Kevin C. Burns, Christopher J. Neufeld (2009). Plant extinction dynamics in an insular metacommunity Oikos, 118 (2), 191-198 DOI: 10.1111/j.1600-0706.2008.16816.x

I have one of the worst jobs in science!

According to Popular Science's annual ranking of the worst jobs in science, I (no really me!) have one of the worst jobs. They list scientists doing triage -that is having to evaluate which species to save given that we can't save all, as being particularly crummy. They specifically cite my study of phylogenetic uniqueness and ecosystem function as an example. Well I guess it is a little depressing to try to evaluate which species should be saved over others, but I don't think it is as bad as a medical waste burner...

Small experimental plots predict entire ecosystem responses! (if you work in peatlands…)

The possibility of extrapolating results from experimental plots to larger (or “real”) scales is a major issue in ecology. For several reasons ecologists conduct manipulative experiments in relatively small experimental units. This that has been suggested to be a big problem since the effect of the studied factor could change with spatial scale. An example of this can be found in biological invasions where there is some evidence that the more species you have at a small scale (e.g. a plot), the less likely an exotic can invade; but, at the regional level, the more species there are, the more likely that exotics can invade, so invasion has a scale-dependent response to species richness. However, if you work on peatlands you are very lucky! A recent paper by Magdalena Wiedermann and collaborators found that in peatlands, experiments in 2 x 2 meter plots represented really well what was happening at the entire ecosystem level. They compared a manipulative experiment where they added nitrogen at different concentrations, with an observational study in a region with gradient of nitrogen concentrations similar to the ones used in the experiment. They found that cover of Sphagnum and vascular plants could be explained by the levels of nitrogen equally well at plot and regional scales

Magdalena M. Wiedermann, Urban Gunnarsson, Mats B. Nilsson, Annika Nordin, Lars Ericson (2009). Can small-scale experiments predict ecosystem responses? An example from peatlands Oikos DOI: 10.1111/j.1600-0706.2008.17129.x

Best job site, ever

For those ecologists and evolutionary biologists actively on the academic job market, there are a number of sources to get job ads (such as Science careers). But growing in popularity and by far the best job resource is the ecology job wiki. This site is a user modified site (as wikis are) where people list current job postings. But more than this people can actively discuss specific jobs, frustrations, updates, strategies, etc. For example, once a position starts interviewing, often an update will appear on the wiki informing all that interviewees have been selected Thus alleviating the feeling of limbo that we have when information is scarce. While it may not be entirely comprehensive in that not every single advertised job will appear, it does offer more information and the opportunity to share with others.

Good luck job hunters! Hopefully the job wiki is useful.

» ACTION ITEM:
Copy out the ecology blog excerpt word for word, everything from "According to Popular" down to "medical waste burner...". The data that come next are drawn from a separate source.

» INFORMATION PROVIDED:

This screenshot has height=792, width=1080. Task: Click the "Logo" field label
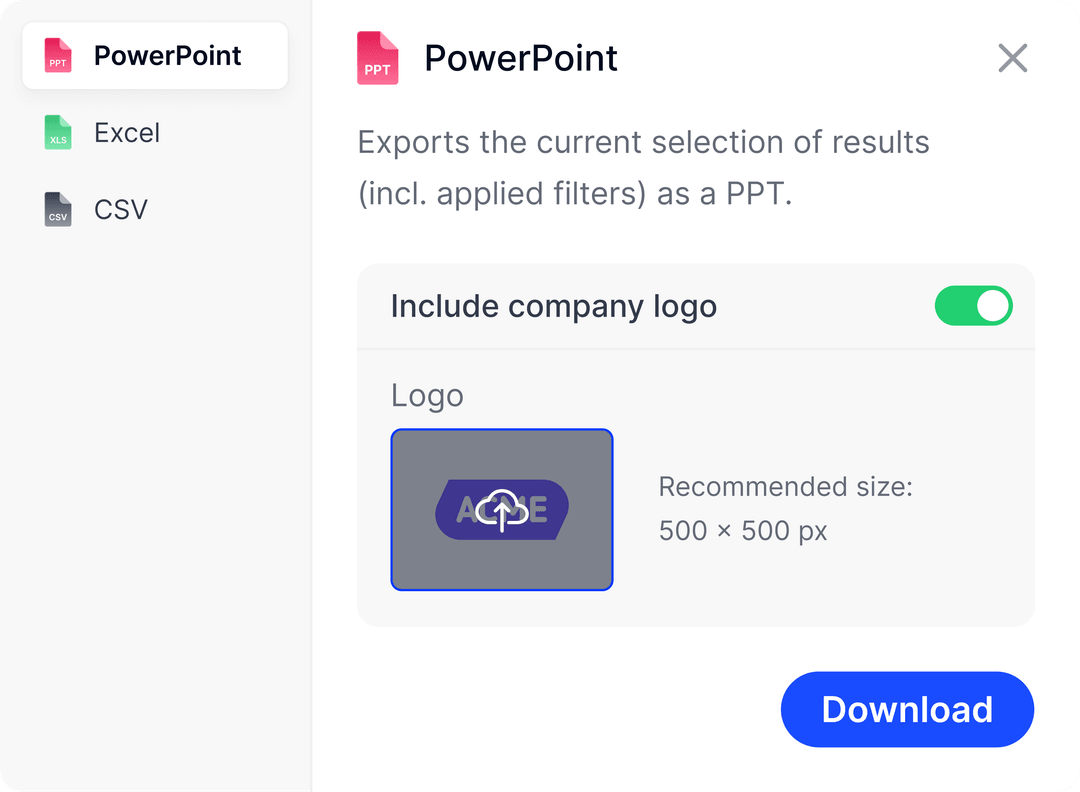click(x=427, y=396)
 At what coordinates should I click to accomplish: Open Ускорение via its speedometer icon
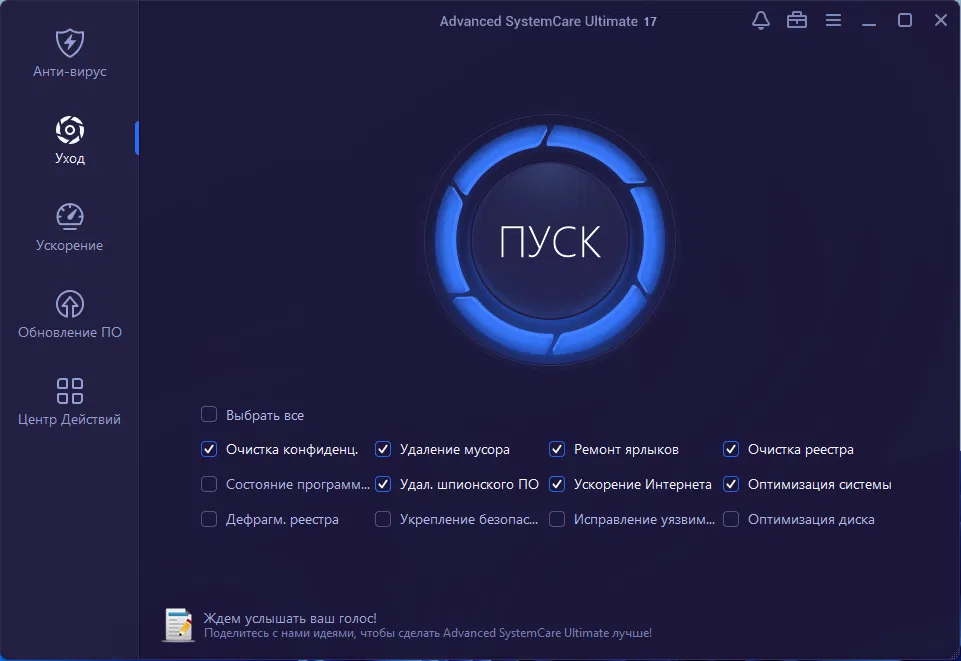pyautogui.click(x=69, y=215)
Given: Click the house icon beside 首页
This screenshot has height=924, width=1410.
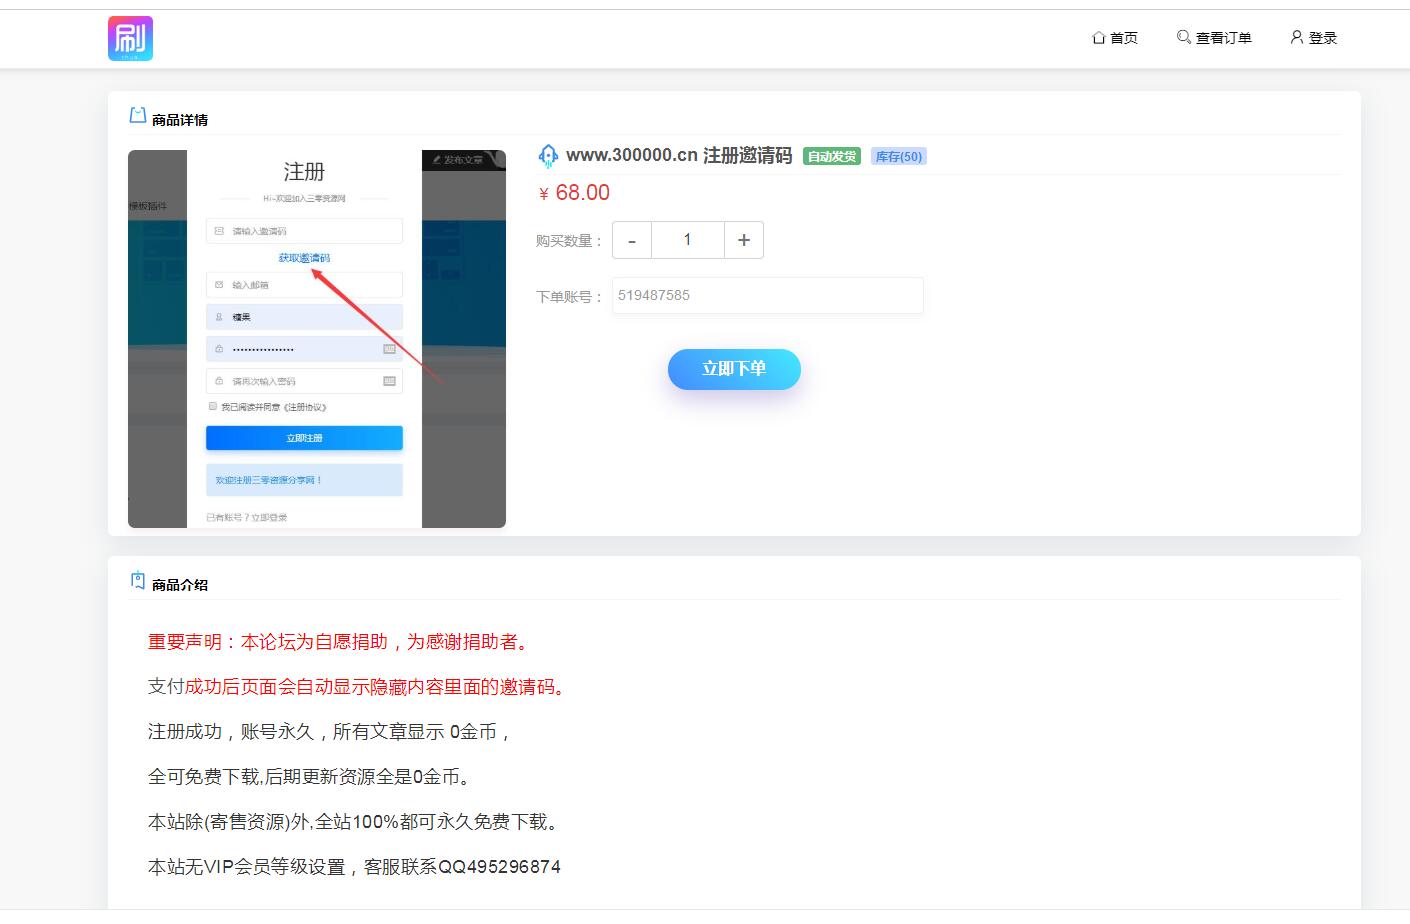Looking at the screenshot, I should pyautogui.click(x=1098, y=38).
---
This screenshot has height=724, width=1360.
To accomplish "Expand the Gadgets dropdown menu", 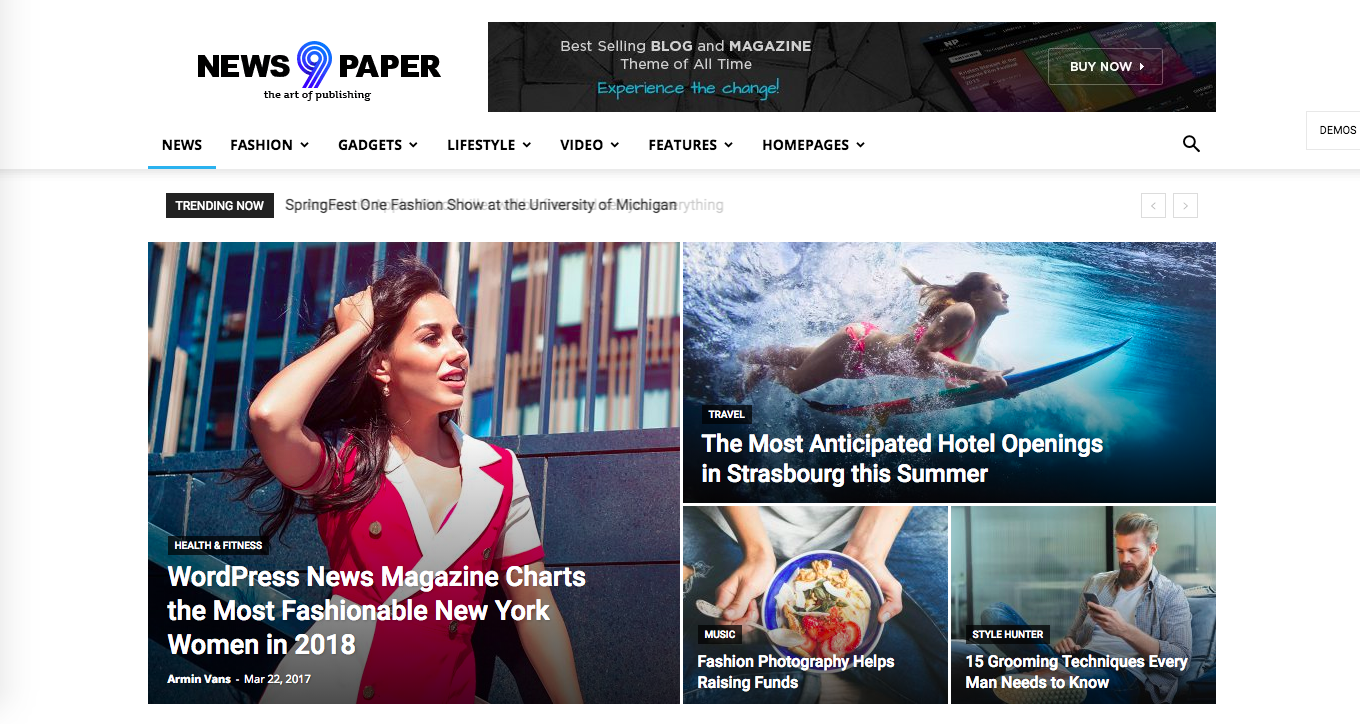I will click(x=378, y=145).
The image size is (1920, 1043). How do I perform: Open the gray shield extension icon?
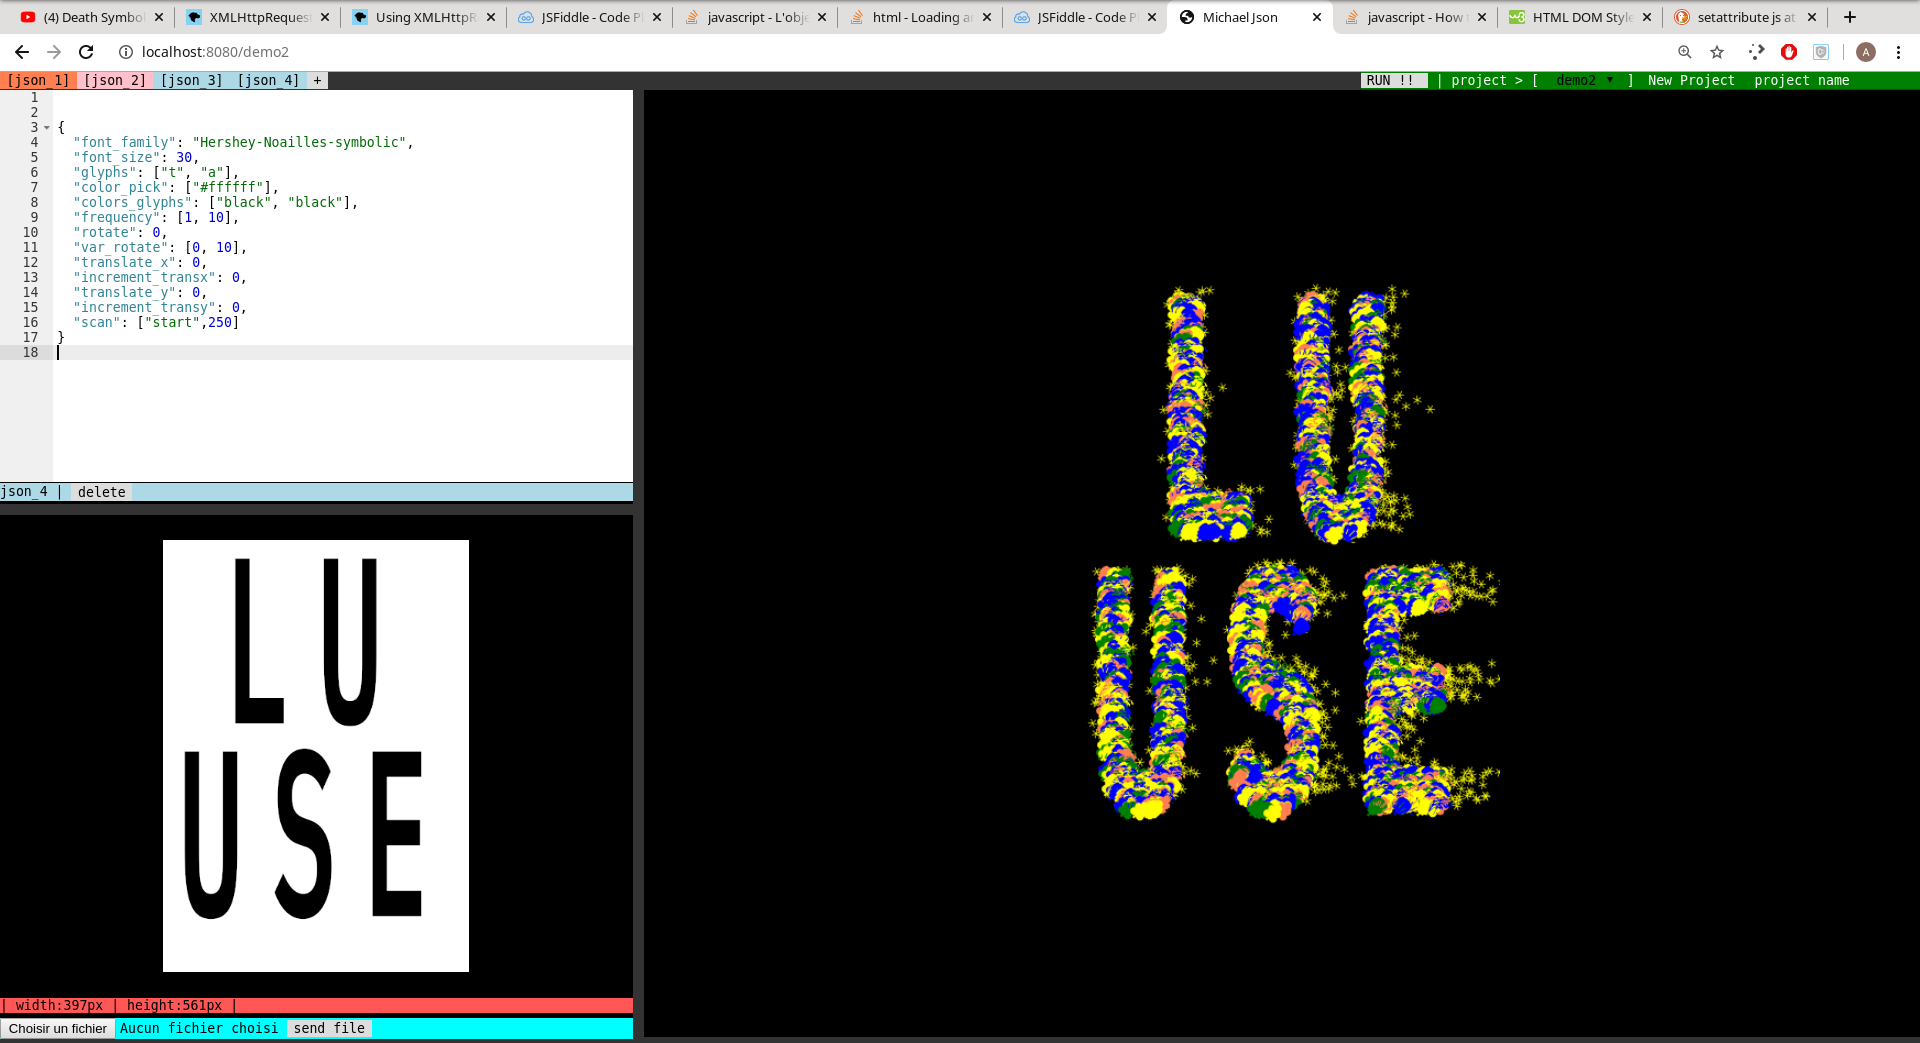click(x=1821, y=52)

» RESPONSE:
According to Popular Science's annual ranking of the worst jobs in science, I (no really me!) have one of the worst jobs. They list scientists doing triage -that is having to evaluate which species to save given that we can't save all, as being particularly crummy. They specifically cite my study of phylogenetic uniqueness and ecosystem function as an example. Well I guess it is a little depressing to try to evaluate which species should be saved over others, but I don't think it is as bad as a medical waste burner...